There were four main limitations in this study. First, the JSWF program members consciously made a decision to enroll in the program, and thus enrollment was not random. Therefore, there may have been unobservable differences between participants and controls not accounted for in the regression analysis that were inherent to why JSWF participants enrolled, and which could have contributed to differences in diarrhea rates between the two groups. Second, 39 controls (10.0%) stated at survey outset they were not program participants, but contradicted themselves later in the survey by self-reporting that they currently used Gadyen Dlo. In the future, evaluations should attempt to more strictly confirm non-participation, although this can be difficult in the field. Third, there was an abnormally high rate of missing data for the free chlorine residual testing (12.5% of participants and 38.4% of controls), which we suspect was caused by enumerator neglect and not participant refusal, because one of the authors has conducted more than 1,000 free chlorine residual tests in household surveys in rural Haiti and showed a refusal rate < 1% rate for free chlorine residual testing. This might have led to selection bias. Fourth, we relied on self-reported diarrhea as our outcome measure. A subset of households might have over-reported water treatment and under-reported or over-reported diarrhea because of social desirability or courtesy bias, which would lead to spurious evidence of program health effects. However, these concerns are mitigated, but not fully alleviated, by the facts that: 1) JSWF program members closely resembled control households on most observable characteristics for which we have data; 2) enumerators were not associated with the JSWF program; 3) the JSWF program was not identified in the survey; and 4) strong correlations were observed between diarrheal disease reductions and more stringent indicators of use, including bottle sales and chlorine residual presence, based on independent program records.

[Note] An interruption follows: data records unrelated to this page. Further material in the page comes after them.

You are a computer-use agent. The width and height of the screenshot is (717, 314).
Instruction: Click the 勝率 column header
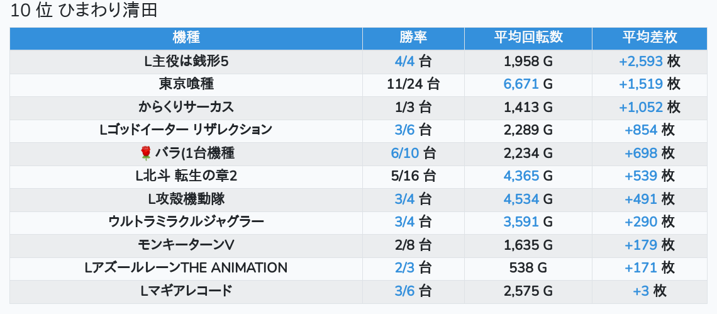(x=413, y=37)
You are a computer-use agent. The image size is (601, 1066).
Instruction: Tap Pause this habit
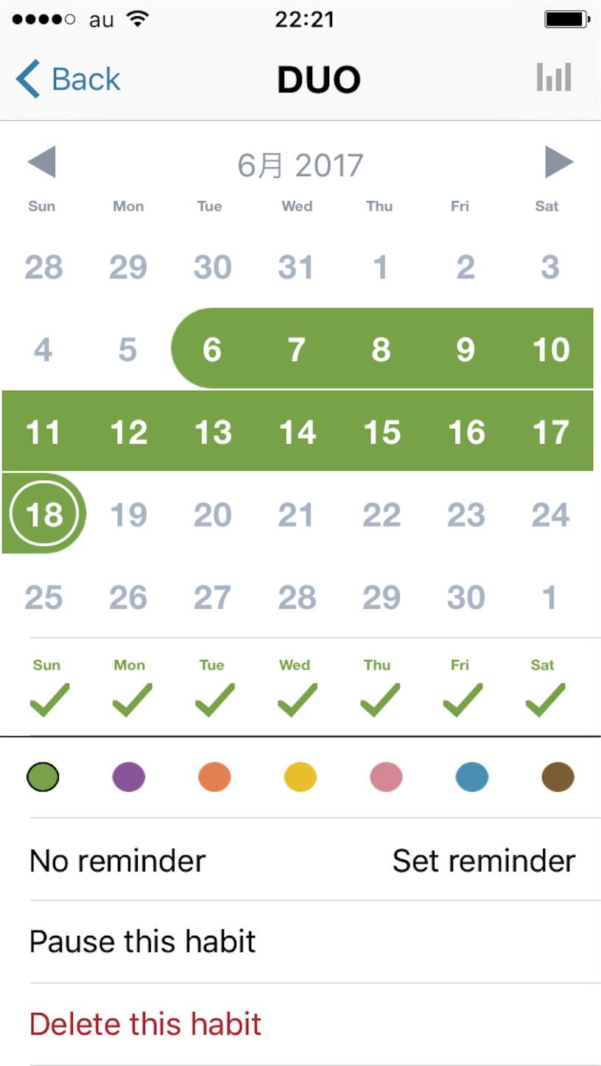pyautogui.click(x=143, y=942)
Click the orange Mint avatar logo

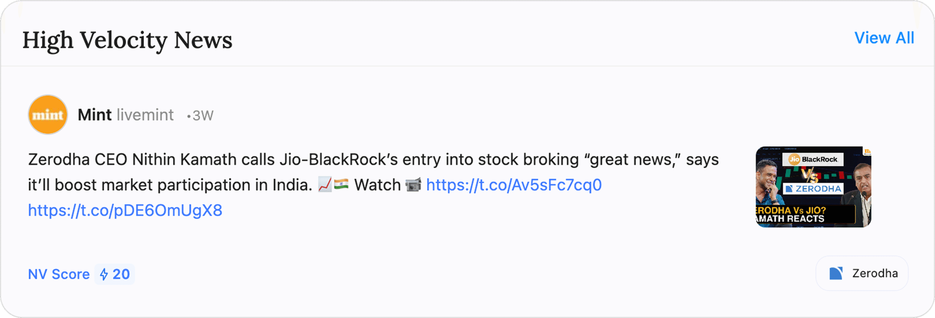[x=48, y=115]
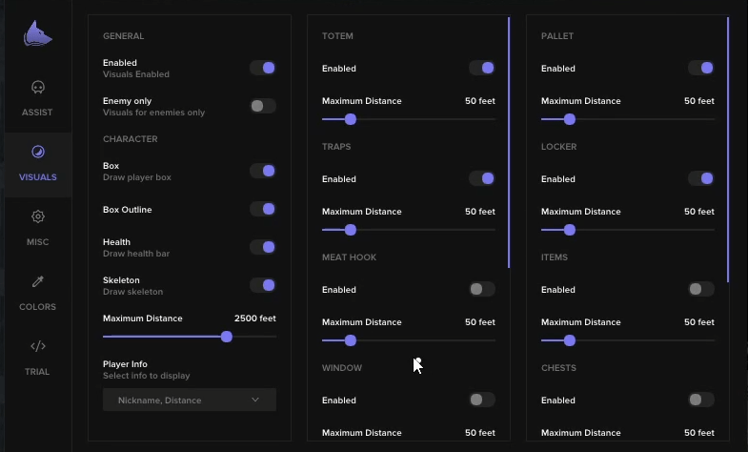Open the Colors eyedropper icon
Screen dimensions: 748x452
[38, 282]
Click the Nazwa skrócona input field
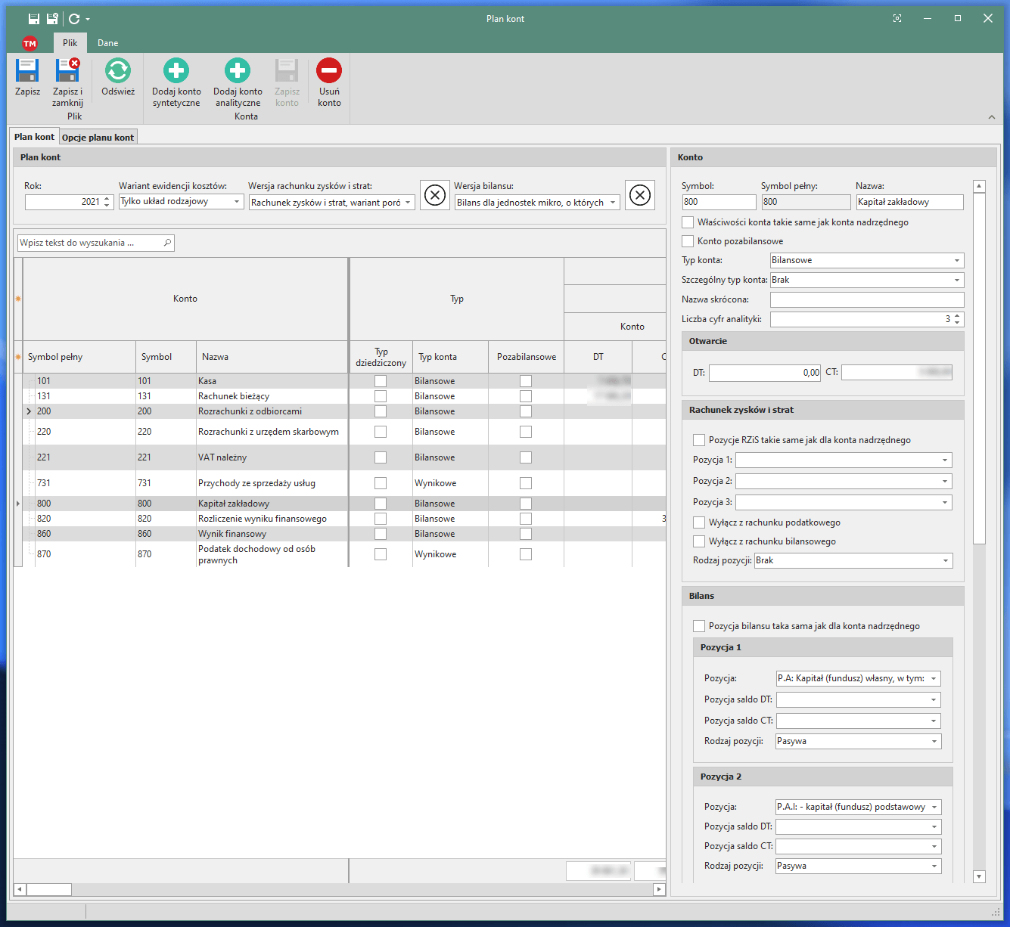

This study is one of the first to examine the long-term health impact of household chlorination programs. The health impact of the JSWF program among households who had participated in the program for an average of more than four years is consistent with other efficacy studies of household chlorination for shorter time periods. A meta-analysis of household chlorination studies, in which only four studies had a duration of at least one year, found that the risk of diarrhea in children < 5 years of age was reduced by 40%.19
Another meta-analysis in which the longest study period considered was 87 weeks (1.7 years) but the median length was 20 weeks, found a 29% reduction in the risk of childhood diarrhea.12
The JSWF program, which had a 59% reduced odds of diarrhea in children < 5 years of age after more than four years of participation demonstrates that the health impact of household chlorination programs does not necessarily decrease over time when consistent chlorine use is maintained.
After nearly eight years of operation, the JSWF program has achieved long-term behavior change and significant diarrheal disease reduction among program participants who live within three hours of the clinic. Using both conservative intention-to-treat analysis that assessed JSWF programmatic impact among all enrolled households and treatment-on-treated analysis restricted to participants with stricter indicators of adoption, we found that household chlorination can be an effective long-term water treatment strategy. In the JSWF program, participants continue to make small investments to improve their water quality in the home and have better health outcomes as a result. The findings may help inform the development of other programs by demonstrating a working household chlorination model in which chlorine sales and use have been consistently recorded and diarrheal disease reduction has been evaluated.